• [SUPPLIED MATERIAL]:
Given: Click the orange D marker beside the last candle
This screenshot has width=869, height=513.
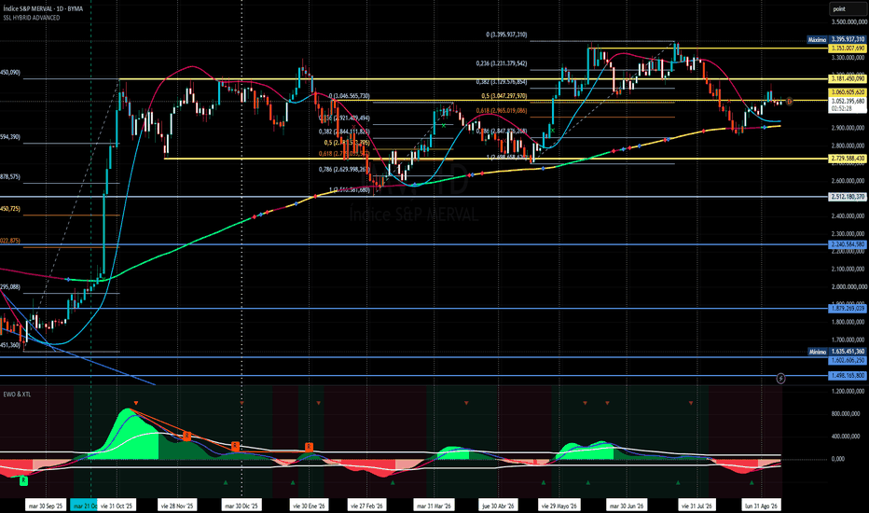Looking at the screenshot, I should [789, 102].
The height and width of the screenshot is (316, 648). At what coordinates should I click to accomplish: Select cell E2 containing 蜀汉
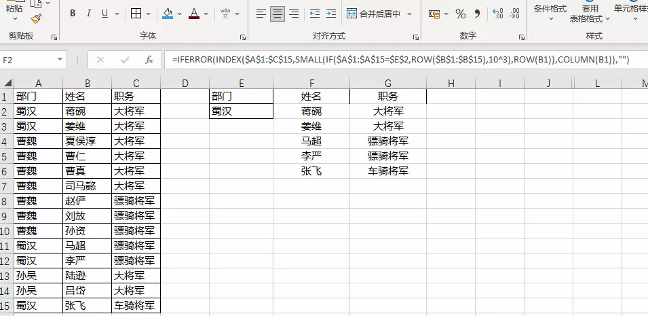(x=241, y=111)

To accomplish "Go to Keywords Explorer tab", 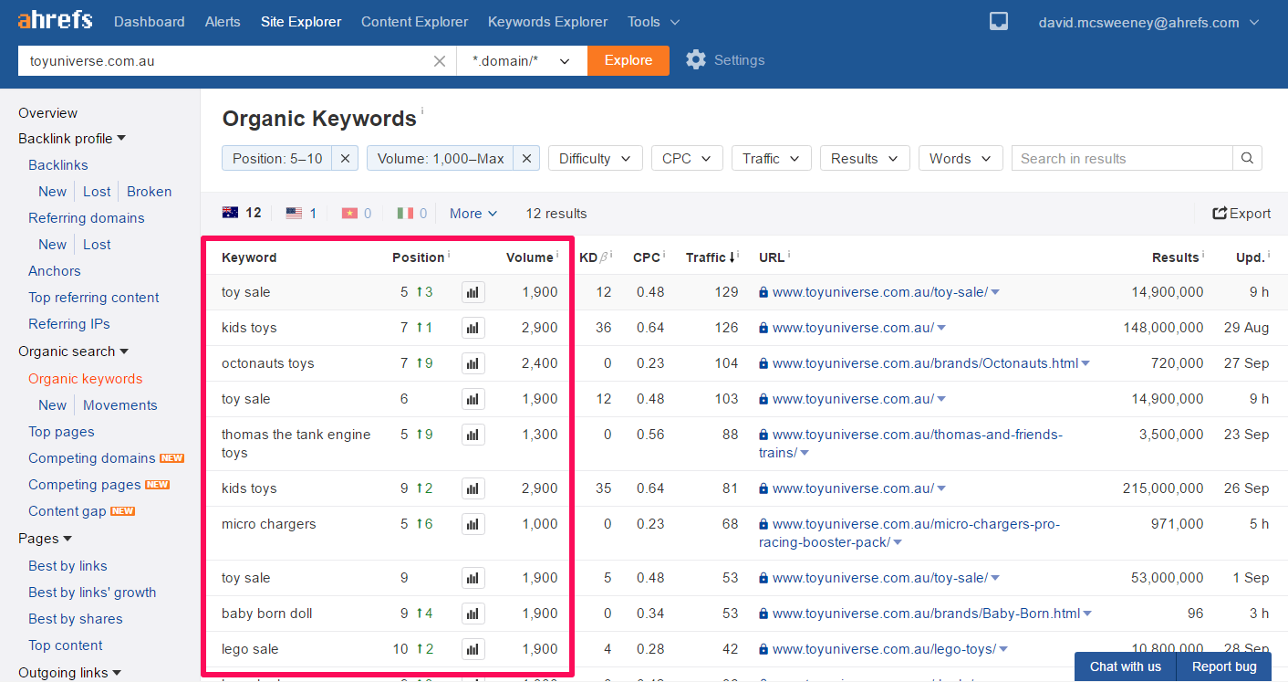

• [TASK PROMPT]: Every line of the data above is to be set down exactly; the pictures are not.

• [EXERCISE RESULT]:
Given: Click the orange D marker beside the last candle
This screenshot has width=869, height=513.
Looking at the screenshot, I should [789, 102].
The height and width of the screenshot is (316, 648). At what coordinates should I click to accomplish: Select cell E2 containing 蜀汉
(x=241, y=111)

To accomplish "Go to Keywords Explorer tab", 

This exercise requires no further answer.